* THE TASK *
Copy out the entries from the very beginning through the line that contains "[x=266, y=142]", inclusive, keeping all their wording, and increase every coordinate in the answers by 136. Leave the pictures out.
--- Begin PROVIDED DATA ---
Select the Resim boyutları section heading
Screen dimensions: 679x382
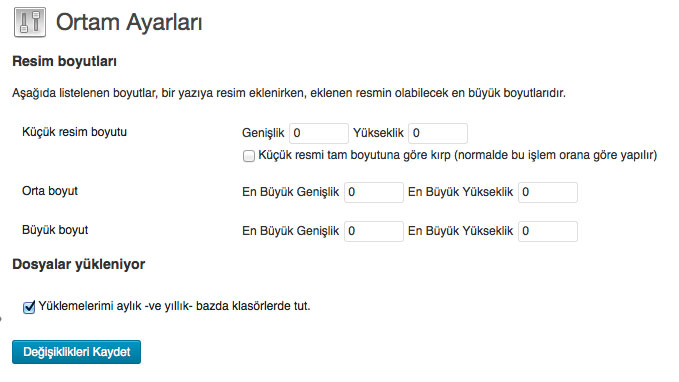[x=65, y=61]
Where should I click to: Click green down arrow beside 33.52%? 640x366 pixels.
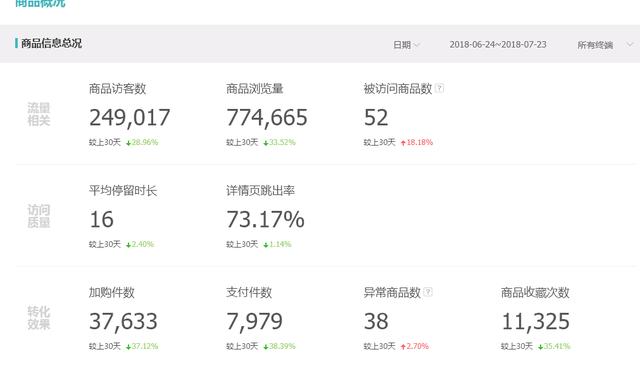[x=266, y=142]
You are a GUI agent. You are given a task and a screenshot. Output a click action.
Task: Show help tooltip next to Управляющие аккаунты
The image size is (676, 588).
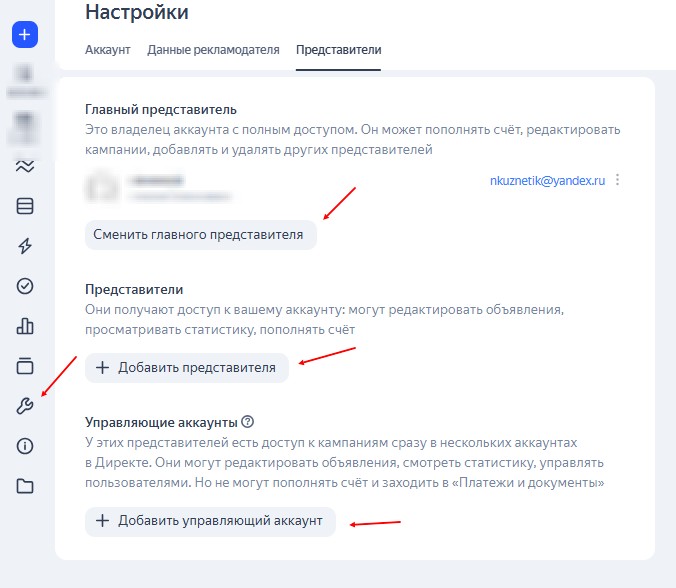247,421
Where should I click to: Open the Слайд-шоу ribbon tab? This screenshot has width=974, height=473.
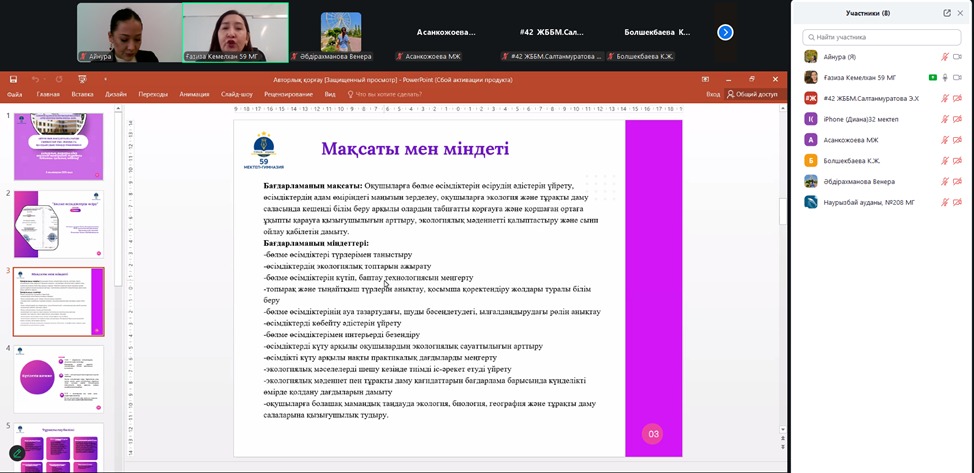tap(237, 94)
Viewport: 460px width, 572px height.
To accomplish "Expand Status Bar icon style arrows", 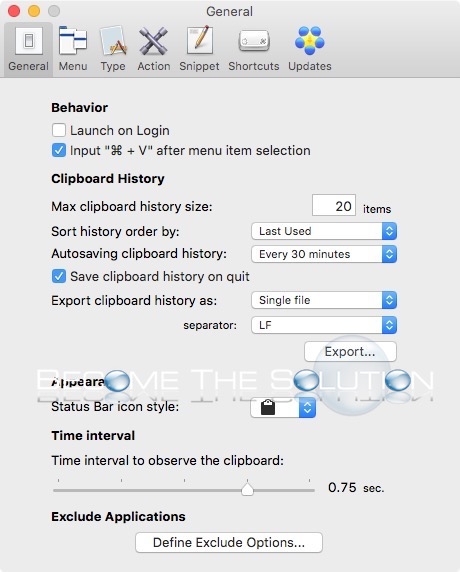I will [307, 407].
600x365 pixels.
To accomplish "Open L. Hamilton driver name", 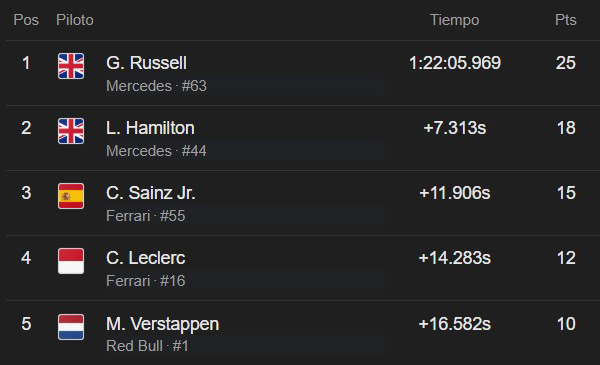I will [x=150, y=128].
--- End PROVIDED DATA ---
* THE RESULT *
Select the Resim boyutları section heading
Screen dimensions: 679x382
[x=201, y=197]
Where should I click to: Click green down arrow beside 33.52%? 640x366 pixels.
[x=402, y=278]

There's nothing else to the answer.